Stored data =
* * *
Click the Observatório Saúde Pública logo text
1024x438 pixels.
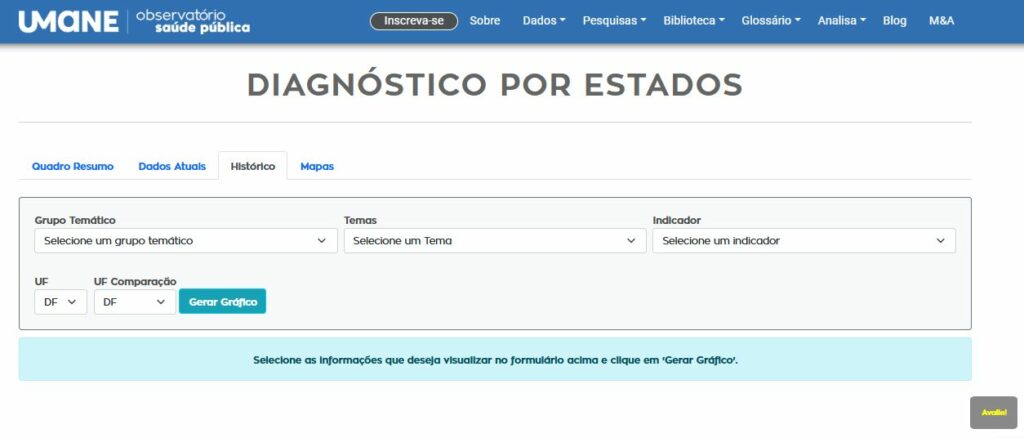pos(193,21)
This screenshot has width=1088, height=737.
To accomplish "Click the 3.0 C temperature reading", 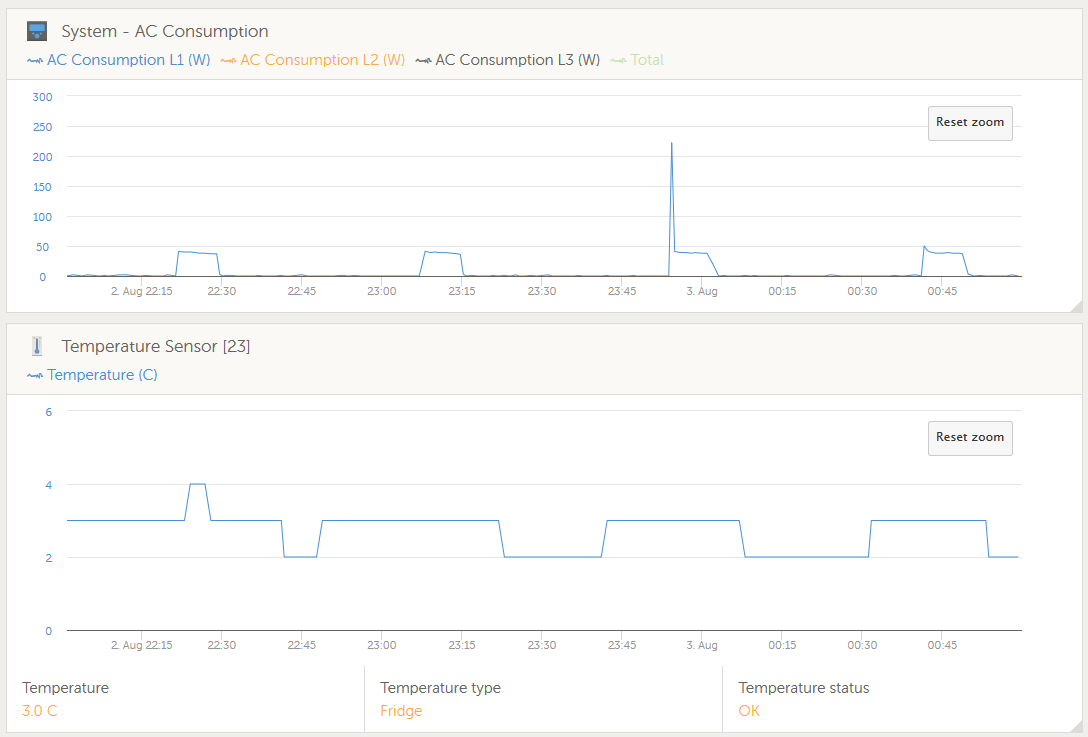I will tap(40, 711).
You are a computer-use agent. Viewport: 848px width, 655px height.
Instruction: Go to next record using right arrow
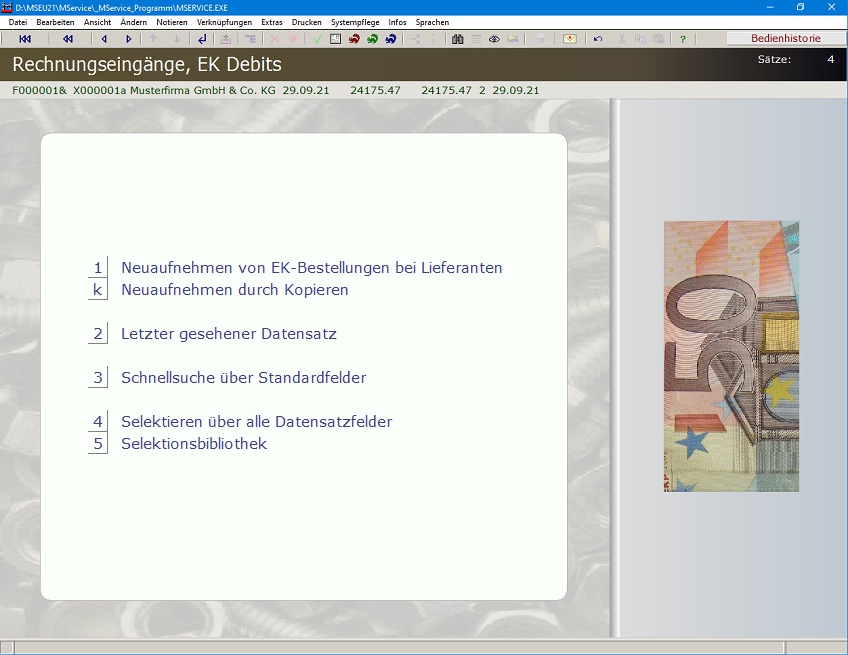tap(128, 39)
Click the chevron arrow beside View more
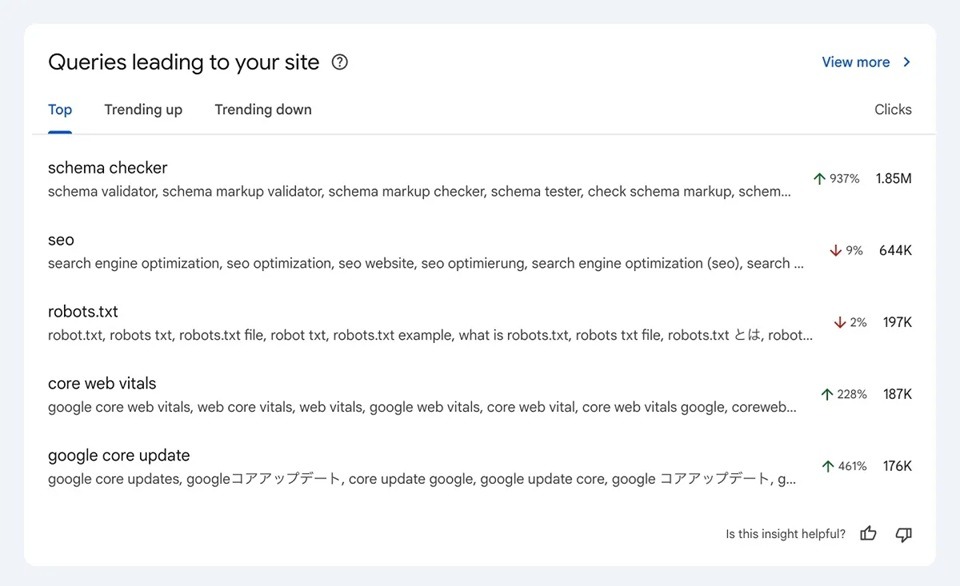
* * *
DIRECTIONS FOR THIS TASK = Provide the number of lines in the data above that contain the string "width", and nothing else.

ANSWER BOX = 2